I really hope this makes people want to work on this book again.

----------


## sourcejedi

Sry.  As I said, all Uni students now in term time.  Big, BIG gap between free time in long summer holiday and during term time.  Similar difference for lower schools too.  That probably explains most of it.

Might be necessary to find *new* people.

Personally, in gathering information from random places on the internet, I thought about writing what I had in a sort of book, so I wouldn't have thought it would be too hard to attract people.  Problem is to make sure they have something to do immediately, otherwise they'll wonder off again though :-).

I thought my call for small chunks of the History chapter might help, but it obviously didn't.  It might still be a good place to get started again.

Other possibility might be to ask for comments on completed chapters in the newbies forum.  Newbies might be more interested in reading it - and, as I said, be in the process of gathering information from different sources - so that might help knock the fluff off the introduction, then one or two might be sufficiently interested to work on producing other chapters.

I'm still up for copy-editting whatever appears.  Seems Ppl liked my skillz in that area :-).

----------


## sourcejedi

Summary: I don't think a couple of our posts on this thread will help make others pick up their work again.

(also, sheer awe about the size of DV and how it's easy for things to get hidden/missed/passed over because of that).

----------


## Sugarglider11

I have thought about new people, and as of bring people back, I was talking about bringing the active members that havent post begin posting a little again.

----------


## arby

I'd take out the ones like "open fire in a crowded area". It might give the wrong impression about LDing.

Mainly the "OMG PSYCHOPATHS!" impression.

----------


## Kromoh

Great idea sugarglider  ::D: 

I once made a list containign my LDing aims. Gonna try to find it, must be here somewhere (messy bedroom of mine)

----------


## Sugarglider11

> I'd take out the ones like "open fire in a crowded area". It might give the wrong impression about LDing.
> 
> Mainly the *"OMG PSYCHOPATHS!"* impression.



And thats a bad impression? ::D:

----------


## gundam178

Become a robot
grow a flower from your hand
Go to sleep while dreaming
Talk to people that has died
Pull your reflection out of the mirror
Turn in to an iniminant object such as a cup or a car

:-) that's it for now. When I think of more I'll post em up :-D

----------


## gundam178

Talk to someone through A TV.
Advanced: Pull a character out of a TV

----------


## jmp

All Lucid Tasks of the Month should be added, if they haven't already been.

----------


## beorn

Also, see BillyBobs extensive list.
http://dreamviews.com/community/showthread.php?t=24102

----------


## Sugarglider11

Yeah, I think we should order all of these into sections and this should be placed at the back of the book

----------


## Jeff777

It's palpable that this list was compiled with no contrived goal in mind.  For example...

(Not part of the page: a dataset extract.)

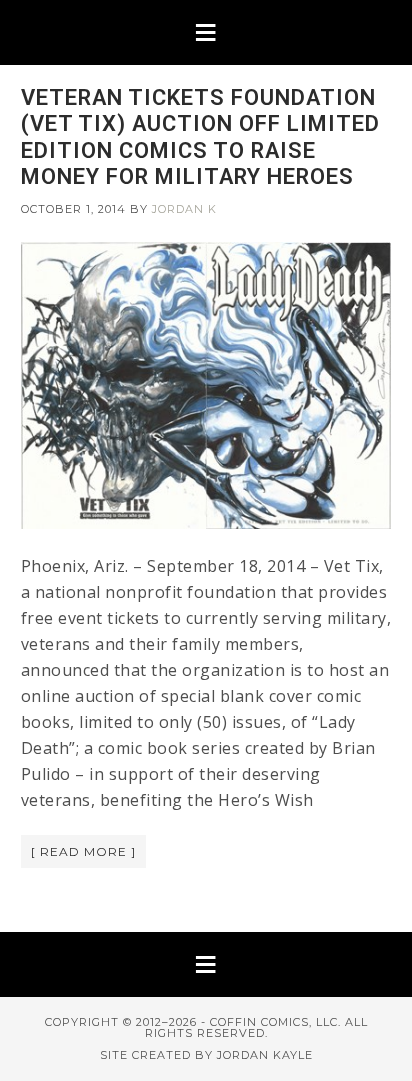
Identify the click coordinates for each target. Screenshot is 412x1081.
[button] (206, 32)
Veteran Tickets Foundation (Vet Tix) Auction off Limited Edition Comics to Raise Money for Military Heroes (200, 137)
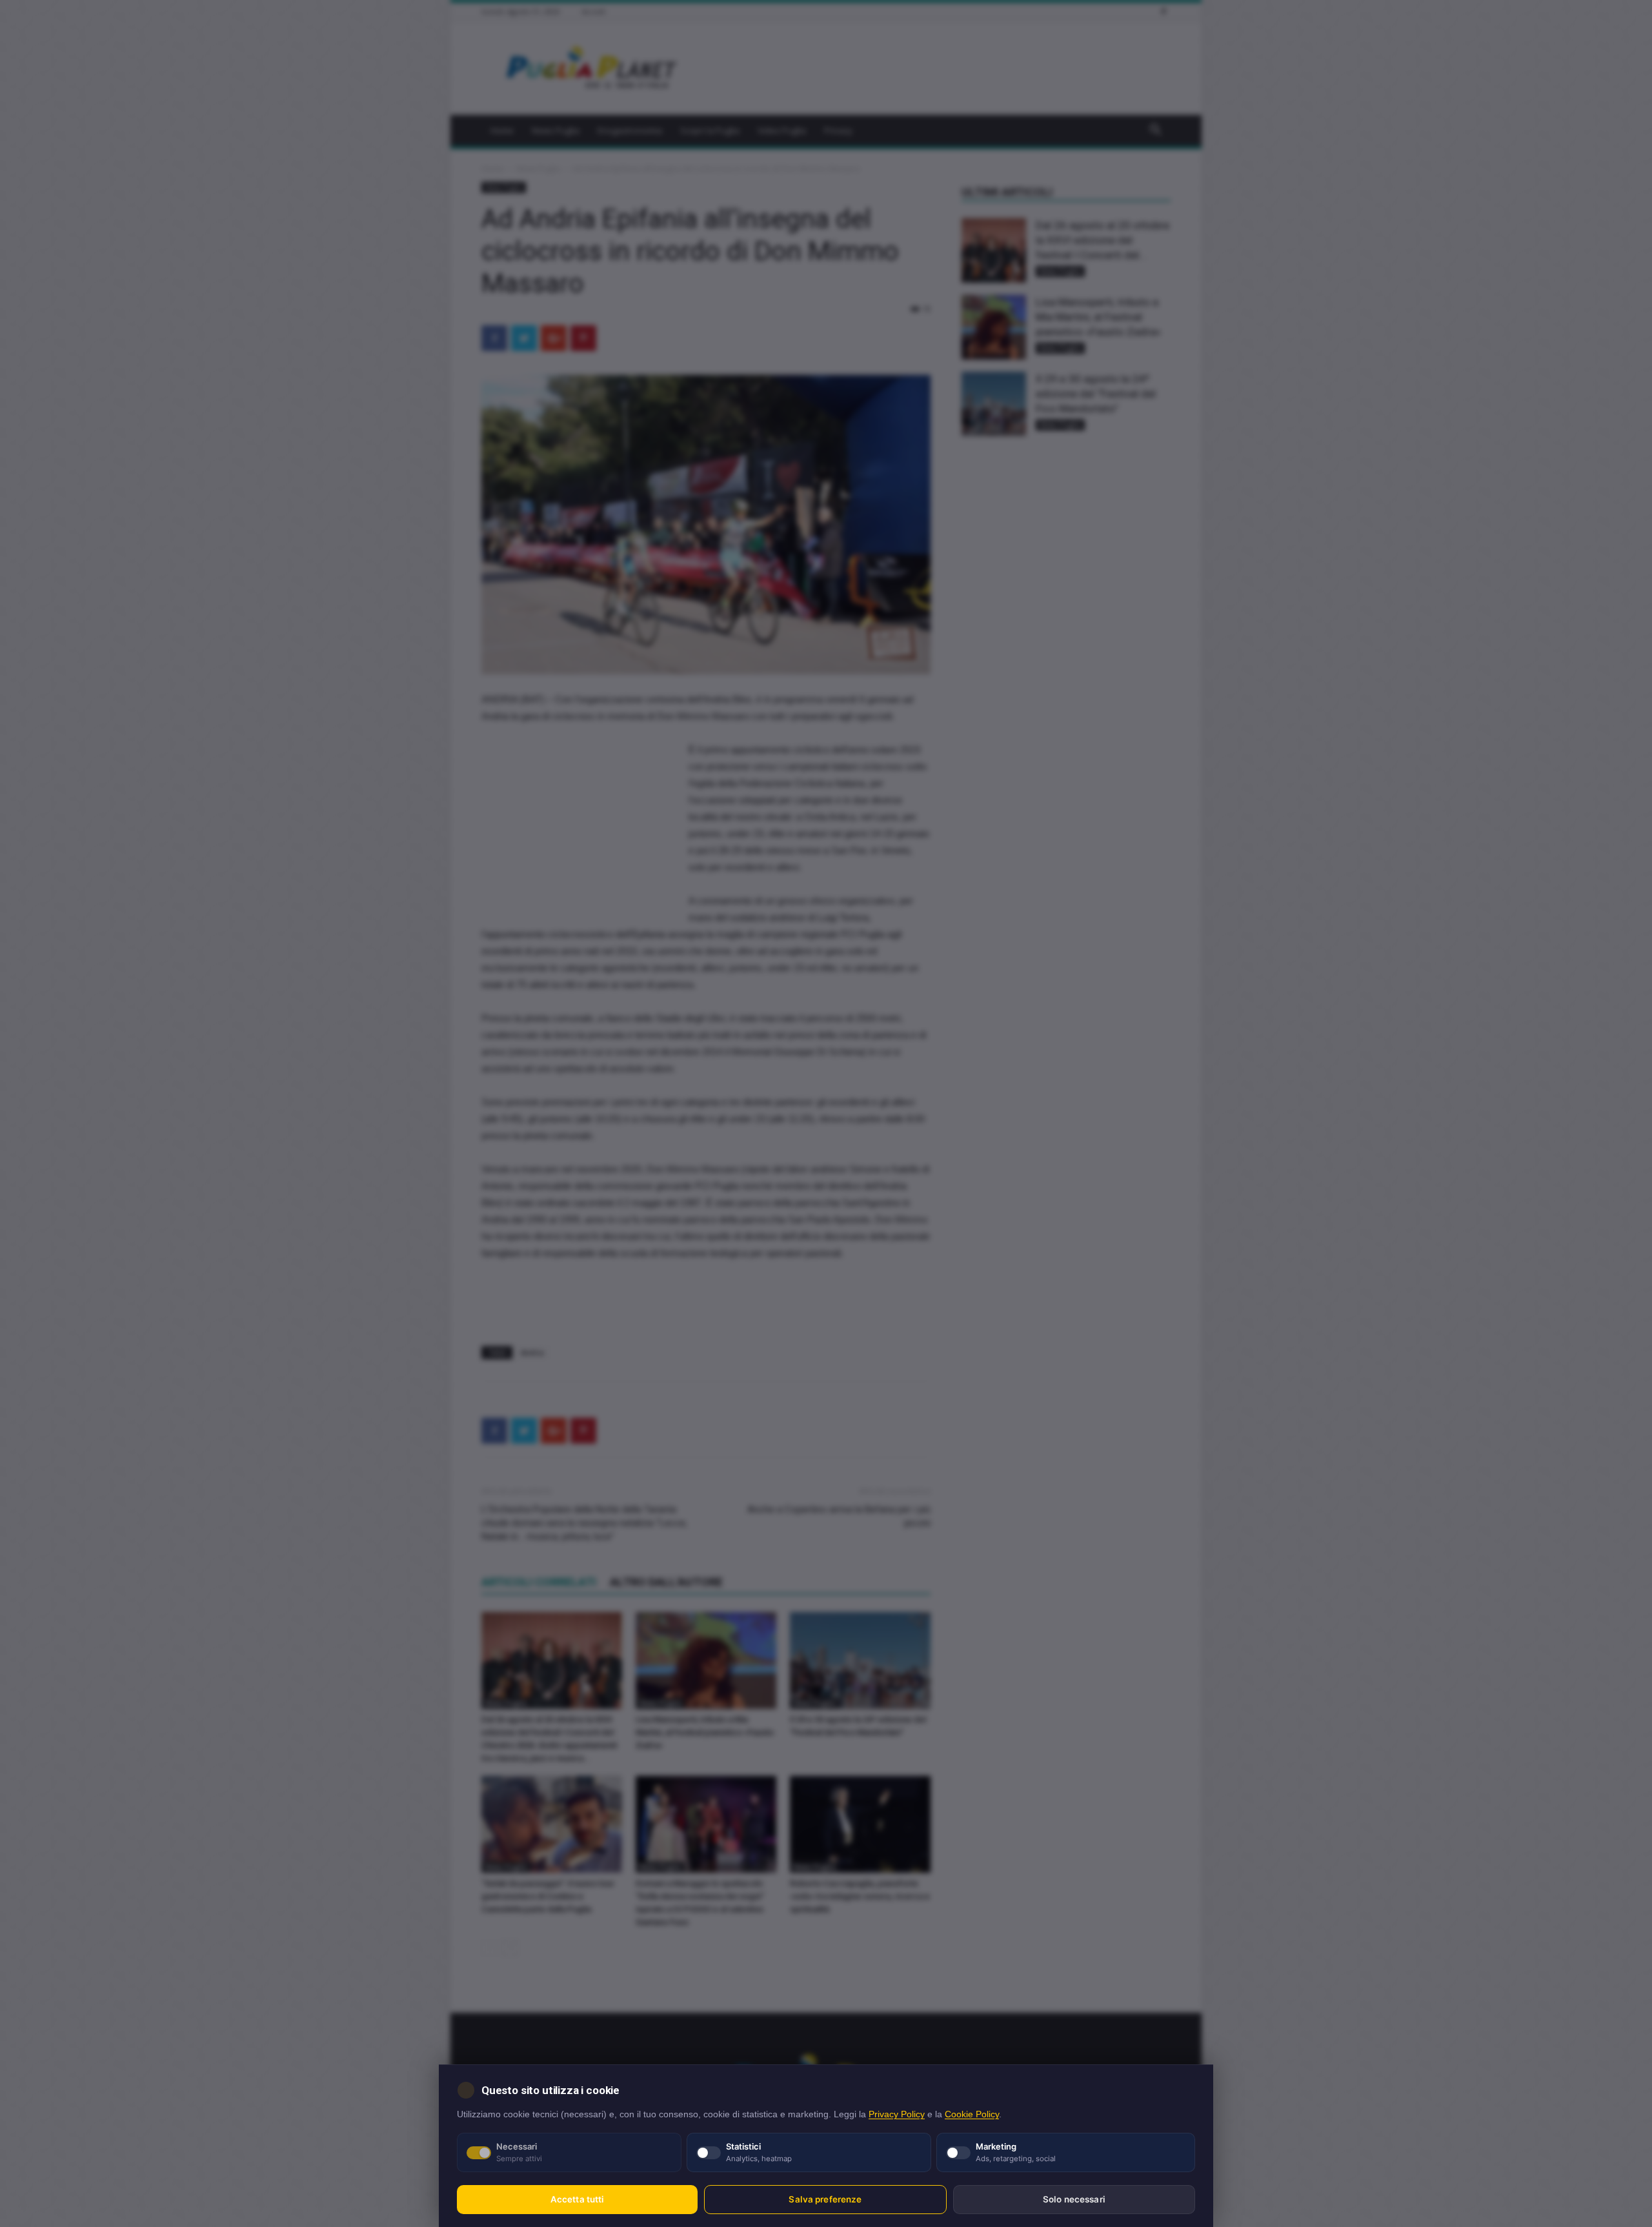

> 12. rip two dc’s heads off and switch them
> 13. become invincible and spray gunfire in a large city, it will get fun when the swat team comes
> 14. push Timmy down the well and don’t tell lassie
> 28. tell your dream guide to make you have a lucid dream every night
> 32. find a U.F.O. and ask why they stalk people
> 33. beat up the monster in the washing machine or dryer that steals your socks
> 40. were does the toilet flush go to
> 41. How much wood does a wood chuck chuck?
> 54. find out if George Bush has a brain
> 43. prank phone call the president



And that's just to name a few.  The above tasks in which I quoted give off the vibe as if they were written by a 15 year old kid addicted to Halo games.  If we're taking a serious (and not comical) approach to lucid dreaming and the many aspects in which it can be applied to real life, then this list needs to be heavily revised.  However, - I don't think this "list" is a top priority on our _thing to do list_ (no pun intended) right now.  But this list?  Hell to the no.

----------